Well, they’ve received a clean bill of health, and as the Critically Endangered cubs grow and develop, they’ve finally been named. ZSL London Zoo supporters were able to bid on the chance to choose names for the cubs as part of an auction that raised £51,000 for ZSL’s vital work for wildlife in the process. So, London, meet Inca, Zac, and Crispin. Cue cuteness overload once more – we’re going to have to take the afternoon off again!
Said ZSL London Zoo tiger keeper Martin O ‘Sullivan:
“Inca, Zac and Crispin are great names for these feisty cubs – now four-months-old and growing fast. Inca loves her food and is always ready to defend a bit of chicken from her brothers if necessary. Crispin is a little quieter than his two boisterous siblings, and is definitely a mummy’s boy – preferring to snuggle up to Gaysha in the sun – while Zac is the largest cub and loves playfighting with his sister, getting an early start on developing their hunting skills.”
How to tell the triplets apart
You may be thinking to yourself, they look pretty similar. Well, that’s just to the untrained eye! As Martin O ‘Sullivan explains, “We can tell the trio apart by the stripe patterns on their faces, which are unique to every tiger.” I don’t know about you, but I’m going to be closely analysing these pictures to try and memorize which one is which.
As a Critically Endangered species, there are only about 300 Sumatran tigers left in the wild. The three cubs at ZSL London Zoo form part of a global conservation effort that spans zoos across Europe. Their health and development represent a fantastic boost to the conservation of the species. And they’re just so gosh darn cute.
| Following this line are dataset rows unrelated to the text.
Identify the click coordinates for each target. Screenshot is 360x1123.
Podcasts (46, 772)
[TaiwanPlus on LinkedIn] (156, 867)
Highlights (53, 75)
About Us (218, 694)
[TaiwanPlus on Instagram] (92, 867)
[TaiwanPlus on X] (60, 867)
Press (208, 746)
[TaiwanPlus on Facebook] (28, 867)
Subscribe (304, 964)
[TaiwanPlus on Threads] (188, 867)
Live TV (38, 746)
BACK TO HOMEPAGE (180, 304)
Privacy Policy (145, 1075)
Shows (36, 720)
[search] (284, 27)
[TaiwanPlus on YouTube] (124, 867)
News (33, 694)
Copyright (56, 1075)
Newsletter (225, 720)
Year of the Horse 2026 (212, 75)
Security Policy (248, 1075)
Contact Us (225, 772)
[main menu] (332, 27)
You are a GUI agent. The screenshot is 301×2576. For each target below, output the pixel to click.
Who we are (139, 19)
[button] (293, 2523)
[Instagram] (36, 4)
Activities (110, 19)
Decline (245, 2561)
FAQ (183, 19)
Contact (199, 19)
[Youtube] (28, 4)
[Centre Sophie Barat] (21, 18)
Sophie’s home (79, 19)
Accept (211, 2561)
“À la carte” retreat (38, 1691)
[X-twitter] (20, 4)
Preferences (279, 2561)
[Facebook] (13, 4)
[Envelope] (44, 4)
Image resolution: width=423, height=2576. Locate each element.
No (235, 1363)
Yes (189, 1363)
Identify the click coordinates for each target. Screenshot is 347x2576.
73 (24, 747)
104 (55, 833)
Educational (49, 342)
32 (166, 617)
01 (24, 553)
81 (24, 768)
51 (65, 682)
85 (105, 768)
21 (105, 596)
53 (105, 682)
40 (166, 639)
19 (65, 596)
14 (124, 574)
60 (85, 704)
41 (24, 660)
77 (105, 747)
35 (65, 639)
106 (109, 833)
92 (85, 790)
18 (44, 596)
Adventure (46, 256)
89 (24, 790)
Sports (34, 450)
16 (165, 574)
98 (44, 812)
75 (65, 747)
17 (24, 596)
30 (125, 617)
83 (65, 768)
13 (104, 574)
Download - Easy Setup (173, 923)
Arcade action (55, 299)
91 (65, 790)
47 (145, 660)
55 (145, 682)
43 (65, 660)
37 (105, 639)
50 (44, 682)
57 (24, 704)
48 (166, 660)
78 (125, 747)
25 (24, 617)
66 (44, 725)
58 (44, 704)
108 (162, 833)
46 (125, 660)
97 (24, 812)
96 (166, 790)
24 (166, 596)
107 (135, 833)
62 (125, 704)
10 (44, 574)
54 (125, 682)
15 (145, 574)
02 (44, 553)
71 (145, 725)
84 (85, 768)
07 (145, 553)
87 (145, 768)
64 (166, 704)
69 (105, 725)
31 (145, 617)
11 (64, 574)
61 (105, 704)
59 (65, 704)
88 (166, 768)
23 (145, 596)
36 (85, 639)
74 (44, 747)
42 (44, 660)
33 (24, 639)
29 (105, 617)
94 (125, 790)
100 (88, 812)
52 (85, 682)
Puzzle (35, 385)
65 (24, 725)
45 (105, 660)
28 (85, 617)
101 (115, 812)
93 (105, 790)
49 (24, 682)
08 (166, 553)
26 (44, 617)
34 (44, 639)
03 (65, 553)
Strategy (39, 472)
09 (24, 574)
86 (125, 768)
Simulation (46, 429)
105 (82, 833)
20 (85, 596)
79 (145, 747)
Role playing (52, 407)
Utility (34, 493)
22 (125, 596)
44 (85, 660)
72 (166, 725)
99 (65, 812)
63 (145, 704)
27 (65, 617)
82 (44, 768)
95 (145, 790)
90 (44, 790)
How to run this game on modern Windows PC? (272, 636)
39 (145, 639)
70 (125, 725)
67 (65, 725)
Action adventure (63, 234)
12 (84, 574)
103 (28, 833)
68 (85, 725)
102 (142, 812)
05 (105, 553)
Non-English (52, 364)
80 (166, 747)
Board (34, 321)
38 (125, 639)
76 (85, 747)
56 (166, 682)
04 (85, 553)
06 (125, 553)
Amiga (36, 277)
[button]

Martin O ‘Sullivan also had the following to say about the new Sumatran tiger cub triplets:
“Though adult tigers are experts at camouflage, the cubs are definitely still only at the practise stage; alongside our visitors, we’ve loved watching them play hide and seek in Tiger Territory this autumn, honing this skill and others such as stalking and pouncing. Supporting ZSL and the natural world can come in many forms, including paying a visit to the Zoo and with half-term approaching it’s the perfect time to book a wild day out in support of conservation.”